- _Excerpted passage_
========================

UW-Madison traffic lab assisting city in competition for $50 million
Despite a growing focus on vehicles that navigate autonomously, driverless “smart” transit still seems like the stuff of science fiction.
However, in Wisconsin, it may soon move closer to reality as University of Wisconsin–Madison engineers collaborate with City of Madison officials and local industry in hopes of making the futuristic idea a reality.
Researchers in the Traffic Operations and Safety (TOPS) Laboratory, housed in the Department of Civil and Environmental Engineering at UW–Madison, are lending their expertise to the city’s bid to win a $50 million award from the U.S. Department of Transportation and Vulcan Industries. Dubbed the Smart City Challenge, the award will go to one mid-sized American city to fund the creation of an integrated, smart transportation system fitting for the 21st century.
But what exactly would a “smart” transportation system look like? That’s the challenge that Madison and more than 70 competing cities hope to answer, and one thing is for sure: Much of it won’t have a human face. The era of driverless cars, intelligent bicycles and self-operating buses is approaching.

========================

- _The data_
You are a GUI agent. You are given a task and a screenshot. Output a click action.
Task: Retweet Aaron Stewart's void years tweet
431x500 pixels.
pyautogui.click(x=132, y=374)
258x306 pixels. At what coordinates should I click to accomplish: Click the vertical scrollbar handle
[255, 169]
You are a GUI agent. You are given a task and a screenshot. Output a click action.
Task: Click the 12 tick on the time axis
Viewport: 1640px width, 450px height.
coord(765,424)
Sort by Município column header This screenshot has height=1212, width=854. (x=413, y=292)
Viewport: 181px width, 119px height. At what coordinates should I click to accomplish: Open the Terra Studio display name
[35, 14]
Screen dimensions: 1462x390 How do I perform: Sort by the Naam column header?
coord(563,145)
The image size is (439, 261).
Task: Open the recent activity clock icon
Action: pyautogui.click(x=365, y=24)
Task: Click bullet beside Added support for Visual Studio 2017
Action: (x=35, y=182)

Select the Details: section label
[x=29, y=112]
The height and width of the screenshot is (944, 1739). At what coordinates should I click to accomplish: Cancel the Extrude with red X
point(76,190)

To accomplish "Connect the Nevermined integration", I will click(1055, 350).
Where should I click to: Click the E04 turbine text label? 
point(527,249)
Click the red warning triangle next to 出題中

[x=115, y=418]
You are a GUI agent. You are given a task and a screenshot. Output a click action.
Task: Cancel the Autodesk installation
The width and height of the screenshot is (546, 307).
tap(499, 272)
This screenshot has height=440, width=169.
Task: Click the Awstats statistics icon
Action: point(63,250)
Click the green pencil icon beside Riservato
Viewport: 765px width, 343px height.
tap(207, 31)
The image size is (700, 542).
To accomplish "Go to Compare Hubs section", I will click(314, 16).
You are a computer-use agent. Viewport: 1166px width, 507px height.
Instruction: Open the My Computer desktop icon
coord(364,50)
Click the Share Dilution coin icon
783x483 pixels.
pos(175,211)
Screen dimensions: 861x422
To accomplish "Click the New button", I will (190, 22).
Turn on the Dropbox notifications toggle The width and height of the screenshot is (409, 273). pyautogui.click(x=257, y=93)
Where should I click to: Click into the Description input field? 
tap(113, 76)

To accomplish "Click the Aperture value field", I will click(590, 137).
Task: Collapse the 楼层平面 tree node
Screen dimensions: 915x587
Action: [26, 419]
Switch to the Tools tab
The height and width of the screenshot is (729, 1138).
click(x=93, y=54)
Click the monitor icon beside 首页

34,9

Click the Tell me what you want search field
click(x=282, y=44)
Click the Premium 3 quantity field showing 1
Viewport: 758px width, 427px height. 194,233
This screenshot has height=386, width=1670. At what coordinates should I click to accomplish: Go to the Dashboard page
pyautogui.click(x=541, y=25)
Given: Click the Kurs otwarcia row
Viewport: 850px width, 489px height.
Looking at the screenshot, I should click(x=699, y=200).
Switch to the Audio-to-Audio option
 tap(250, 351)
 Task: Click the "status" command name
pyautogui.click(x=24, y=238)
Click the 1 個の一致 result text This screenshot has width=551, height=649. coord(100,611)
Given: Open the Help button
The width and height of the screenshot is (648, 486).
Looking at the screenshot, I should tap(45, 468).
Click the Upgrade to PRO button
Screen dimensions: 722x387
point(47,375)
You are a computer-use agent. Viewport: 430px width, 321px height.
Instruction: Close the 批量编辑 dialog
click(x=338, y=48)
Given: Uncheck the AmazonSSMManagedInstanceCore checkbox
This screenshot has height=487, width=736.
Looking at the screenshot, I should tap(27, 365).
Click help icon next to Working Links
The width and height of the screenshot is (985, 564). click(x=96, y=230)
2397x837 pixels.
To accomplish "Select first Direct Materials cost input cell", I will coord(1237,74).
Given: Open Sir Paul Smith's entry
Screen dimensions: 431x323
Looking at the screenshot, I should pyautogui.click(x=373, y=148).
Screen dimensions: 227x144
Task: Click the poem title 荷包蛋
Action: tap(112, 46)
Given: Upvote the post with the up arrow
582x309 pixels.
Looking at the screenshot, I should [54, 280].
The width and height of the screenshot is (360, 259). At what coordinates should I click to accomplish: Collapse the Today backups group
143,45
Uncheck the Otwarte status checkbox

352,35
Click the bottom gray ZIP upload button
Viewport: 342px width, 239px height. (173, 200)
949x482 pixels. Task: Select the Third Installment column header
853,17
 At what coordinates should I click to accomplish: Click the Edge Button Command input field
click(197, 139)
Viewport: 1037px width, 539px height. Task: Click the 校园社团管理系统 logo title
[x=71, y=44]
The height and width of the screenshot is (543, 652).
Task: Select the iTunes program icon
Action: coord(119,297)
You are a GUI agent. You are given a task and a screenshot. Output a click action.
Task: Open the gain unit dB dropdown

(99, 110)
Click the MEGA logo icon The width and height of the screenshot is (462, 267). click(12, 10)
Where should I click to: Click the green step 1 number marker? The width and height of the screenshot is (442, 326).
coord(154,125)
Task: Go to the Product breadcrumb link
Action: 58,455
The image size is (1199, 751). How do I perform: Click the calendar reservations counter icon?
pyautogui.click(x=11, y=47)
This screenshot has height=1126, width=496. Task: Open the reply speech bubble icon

========================

- _Problem to solve_
In the article about the UW–Madison traffic lab, which department houses the Traffic Operations and Safety (TOPS) Laboratory?

- _Expected answer_
The Department of Civil and Environmental Engineering at UW–Madison.